Görlich und Mitarbeiter haben Muster von Aminosäuren auf Proteinoberflächen entschlüsselt, die entweder den Durchtritt durch die FG-Phase fördern und damit die Kernporenpassage beschleunigen (vereinfacht gesagt bei hydrophoben Oberflächen) oder abstoßend wirken. Entsprechende Varianten des grün fluoreszierenden Proteins (GFP) passierten dann Kernporen 500-fach schneller oder 30-fach langsamer als das Original. Die Ergebnisse haben Görlich und Co. 2018 in Cell veröffentlicht (174(1):202-17.e9).

„Die FG-Phase schien zunächst eine exotische Form biologischer Materie zu sein. Doch schon bald zeigte sich, dass sie ein ganz allgemeines Prinzip in lebenden Zellen repräsentiert. Sie war nur ein erstes Beispiel für sogenannte biomolekulare Kondensate, die sich auf eine ähnliche Art und Weise bilden und als ‚Mini-Labore‘ biochemische Reaktionen koordinieren und regulieren. Das ist derzeit ein extrem dynamisches Forschungsfeld“, erläutert Görlich.
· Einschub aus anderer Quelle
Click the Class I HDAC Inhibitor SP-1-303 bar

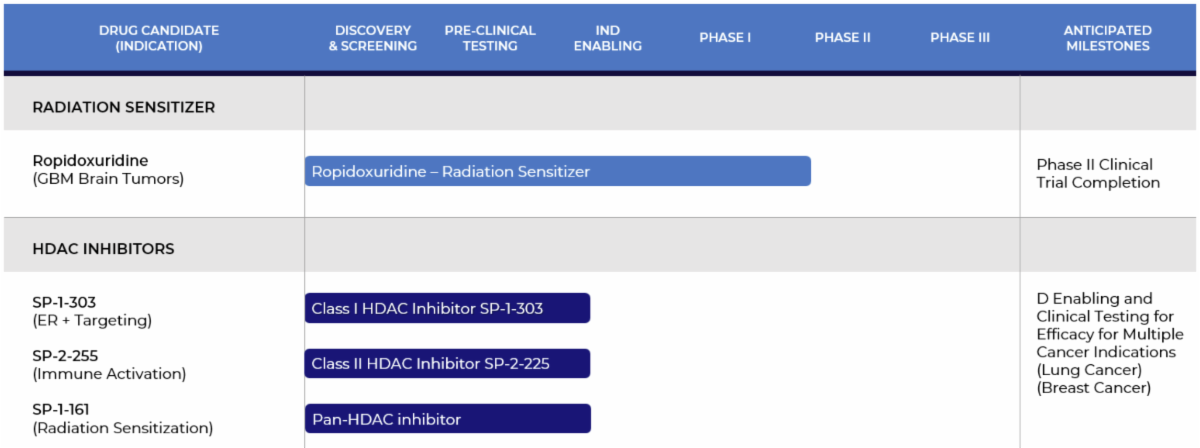point(447,308)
Virenkapside als molekulare Transporter

Das HIV-Kapsid ist mit etwa 120 x 60 Nanometern zu groß, um mithilfe von Transportern durch die Kernporen in den Kern von Immunzellen zu gelangen. Der Kernporenkanal hat nur einen Durchmesser von 40 bis 60 Nanometern. Würde das HI-Virus mithilfe von Transportern durch die Kernporen geschleust, kämen nochmals mindestens 10 Nanometer hinzu – zu viel für die enge Kernpore.

Teams um Dirk Görlich und Thomas Schwartz vom Massachusetts Institute of Technology konnten zeigen, dass die Oberfläche des HIV-Kapsids direkt mit FG-Repeats der FG-Phase interagieren. Dadurch wird das HI-Virus in den Kernporenkanal gesogen und kann im Kern sein in DNA umgewandeltes Erbgut in das Wirtsgenom einbauen. Die Ergebnisse haben die Teams 2024 in Nature publiziert (626(8000):843-51). „Das HIV-Kapsid ist damit, neben den Importinen und Exportinen, eine ganz neue Klasse von molekularen Transportern“, so Görlich.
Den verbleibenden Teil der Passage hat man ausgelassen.